The difficulty here lies in the areas of practical skill or knowledge that are fundamental to the task. A manufacturer will instruct a technician in how to connect a circuit in a fire alarm system but is unlikely to provide instruction on how to use a meter to test it.
Building a course
The first stage in developing any course is identifying the course that is needed and what it should include. This involves consultation with employers to identify what they require, learners to identify how much they know and what is required to bring them to standard, and with experts in the field to put the material together.
As an example, for our latest course development, BS 5839-8 Voice Alarm Systems, our consultation with employers and learners found that voice alarm was commonly perceived to be a black art and that it was necessary to return to basics.
We needed to cover areas as diverse as the fundamentals of sound through to design principles of a voice alarm system. To achieve this we brought together a panel of experts comprising of an electro acoustician, manufacturers and suppliers of voice alarm equipment, voice alarm system designers and installers, an FIA Technical Manager and myself, acting as referee.
Together we were able to bridge the gap between theoretical knowledge, understanding and practical skill.
It will still be necessary to attend product specific training but having completed the training technicians will understand the principles of audibility, clarity and achieving effective coverage.
The learning provider can do a lot to help the professional in the material it produces. ‘Death by view foil’ was a common phrase in my early days as a trainer; not surprisingly this phrase has kept up with the times and has evolved into ‘death by PowerPoint’.
It is important to maintain the concentration and interest of the learner. Designing the course material to utilise training and presentation aids that best illustrate the point is the first step.
PowerPoint is an incredibly powerful tool and it is easy to get sucked in to using all of its features, resulting in a presentation full of breaking glass, motorbikes, and duck sound effects accompanied by slide transitions reminiscent of the opening credits to Crossroads.
As a keen advocate of keeping things simple, I believe that the presentation media is there to support the trainer, not to upstage them. And so PowerPoint should be used to illustrate the point alongside the white or black board, flip chart or even the students themselves.
In fact, switching between presentation aids helps to maintain that attention, as long as it isn’t taken to the point of being distracting.
Having developed the course material and gone back to employers and learners for accreditation, the learning provider has to open the course for general consumption. No matter how good the presentation material, it is the trainer that can make or break a course.
Fortunately, gone are the days of the lecturer in a brown tank top sporting a pipe stood in front of an impossibly long equation on the blackboard. Trainers now manage a dynamic learning environment. They continually monitor the attention and engagement of the students.

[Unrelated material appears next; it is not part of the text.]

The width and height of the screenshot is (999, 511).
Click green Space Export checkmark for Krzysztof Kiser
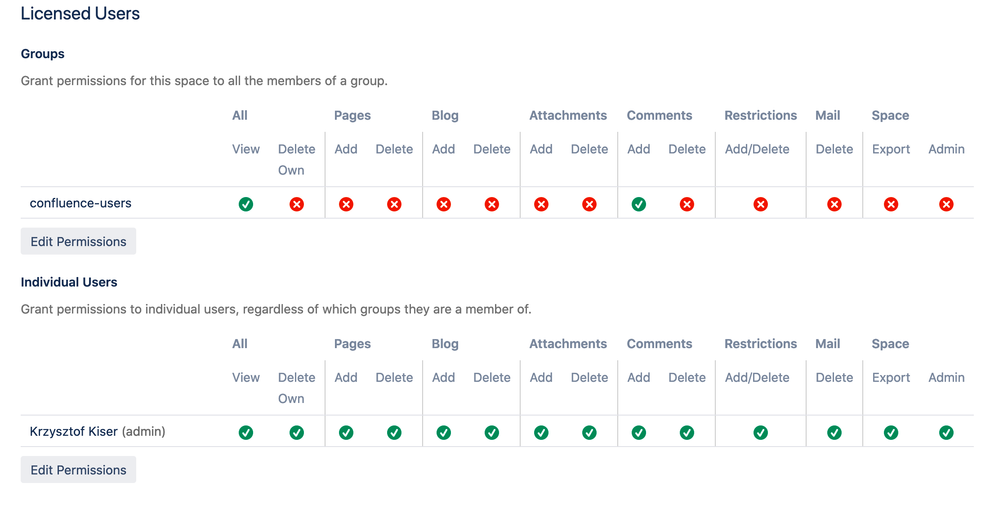[891, 433]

Trainers recognise learning styles and tailor their presentation technique, if necessary, on an individual basis to encompass the visual, written or oral learner. They will even change the presentation if required, which is where the flexibility of flipcharts or white boards comes in.
The final aspect of training that has to be fulfilled is value for money. Learners have to gain something from attending the course and I’m not referring to a free pen.
Going back to the voice alarm course I mentioned earlier, this is seen as a black art and many fire detection and alarm businesses will pass enquiries on because of the issues of audibility and clarity.
As an introductory course it is necessary to demystify the properties of sound, explain the technologies and to give technicians the confidence to say “yes, we can do that”.
This gives them an additional service that they can offer, and not one to be passed on or subcontracted. The learner has gained, the employer has gained and the business grows.